Cor de “monstro animalesco”
Tiago Leal pintou o vírus de verde e não com a cor “oficial”. “Nas várias pesquisas que fiz antes de começar este trabalho, encontrei muitos desenhos do vírus feitos por crianças e a grande maioria estava pintada de verde. Possivelmente, será porque muitas delas o imaginam como um monstro animalesco assustador e foi um pouco isso que tentei reproduzir.”
Com uma experiência anterior de trabalho com a autora num outro livro destinado às crianças, Uma Lição de Amor , o entendimento mútuo quanto às imagens foi fácil: “Ela já conhecia e estava à vontade com o meu tipo de ilustrações. Durante a execução, fomos falando e trocando impressões como o fazemos em cada livro, desde os rascunhos até à arte final, para que o resultado agrade a ambos.”
“A preocupação com a inclusividade é algo que consideramos em todos os projectos que desenvolvemos. A sociedade é muito variada e, sendo cada livro um espelho (pelo menos em parte) da sociedade, tem de a representar tal como ela é. Neste caso então, sendo este vírus bastante democrático, afectando pessoas de todas as origens e idades, só faria sentido que assim fosse”, acrescenta o ilustrador.
Chegar ao maior número de crianças
Propositadas são também as imagens “coladas” ao texto, a espelhar tão-só o que é dito: “A intenção foi que as ilustrações fossem muito fiéis ao texto e lhe dessem força, sem subterfúgios ou distracções. A intenção do livro não é tanto entreter, mas sim informar.

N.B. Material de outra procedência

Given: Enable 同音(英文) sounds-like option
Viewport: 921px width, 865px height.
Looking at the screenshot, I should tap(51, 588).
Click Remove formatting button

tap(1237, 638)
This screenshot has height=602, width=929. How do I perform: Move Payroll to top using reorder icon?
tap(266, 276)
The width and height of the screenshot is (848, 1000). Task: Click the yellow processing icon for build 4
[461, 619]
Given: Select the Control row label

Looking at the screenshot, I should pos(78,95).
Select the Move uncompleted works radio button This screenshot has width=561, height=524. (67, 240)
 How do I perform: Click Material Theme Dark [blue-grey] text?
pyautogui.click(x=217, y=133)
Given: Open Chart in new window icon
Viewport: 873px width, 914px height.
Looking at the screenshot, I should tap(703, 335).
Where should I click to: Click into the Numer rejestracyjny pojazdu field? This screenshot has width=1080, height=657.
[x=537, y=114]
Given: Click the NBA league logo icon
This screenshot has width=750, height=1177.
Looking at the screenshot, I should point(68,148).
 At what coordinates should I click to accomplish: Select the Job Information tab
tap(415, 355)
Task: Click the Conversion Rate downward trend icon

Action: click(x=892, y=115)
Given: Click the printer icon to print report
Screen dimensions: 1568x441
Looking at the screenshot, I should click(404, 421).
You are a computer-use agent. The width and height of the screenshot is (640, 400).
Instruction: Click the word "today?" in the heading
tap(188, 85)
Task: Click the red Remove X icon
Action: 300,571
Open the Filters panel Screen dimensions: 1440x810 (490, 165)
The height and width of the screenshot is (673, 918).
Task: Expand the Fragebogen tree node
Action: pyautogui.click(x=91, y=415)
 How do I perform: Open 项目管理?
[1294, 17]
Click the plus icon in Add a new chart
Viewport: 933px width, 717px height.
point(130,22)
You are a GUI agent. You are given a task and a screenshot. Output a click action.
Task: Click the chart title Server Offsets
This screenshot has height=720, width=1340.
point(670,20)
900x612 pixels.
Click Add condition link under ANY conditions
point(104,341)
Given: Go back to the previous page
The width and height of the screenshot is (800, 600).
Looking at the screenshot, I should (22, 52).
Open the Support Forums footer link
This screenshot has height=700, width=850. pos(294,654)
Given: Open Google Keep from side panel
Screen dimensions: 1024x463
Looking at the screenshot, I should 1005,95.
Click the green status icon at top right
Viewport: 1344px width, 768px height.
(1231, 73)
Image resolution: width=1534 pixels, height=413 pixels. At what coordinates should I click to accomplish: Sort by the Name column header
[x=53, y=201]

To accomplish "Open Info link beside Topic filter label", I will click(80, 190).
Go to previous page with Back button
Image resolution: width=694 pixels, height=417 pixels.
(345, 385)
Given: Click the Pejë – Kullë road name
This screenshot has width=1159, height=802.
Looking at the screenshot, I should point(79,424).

Essa é a base de todo o livro e não quisemos afastar-nos dela.”
Tiago Leal costuma preferir desenhar a lápis e depois colorir a aguarela, “como neste livro não havia tempo para isso, optei por desenhar e colorir directamente no computador, usando uma mesa digitalizadora”.
Enquanto editor, qual o interesse/mais-valia de publicar um livro como este? “Na Ego, sentimo-nos convocados a contribuir, de alguma forma, para amenizar os efeitos terríveis desta pandemia, apesar de também nós os sentirmos, particularmente na dificuldade em vender os nossos livros, agora que as livrarias estão fechadas”, começa por explicar. E acrescenta: “Publicar um livro dirigido a crianças, de distribuição gratuita, escrito por uma autora que tem uma grande influência junto das mães de crianças pequenas pareceu-nos a forma ideal de podermos utilizar o nosso trabalho em proveito da sociedade. A gratuitidade de todo o projecto foi sempre crucial, já que a ideia é mesmo chegar ao maior número de crianças, independentemente da sua condição económica.”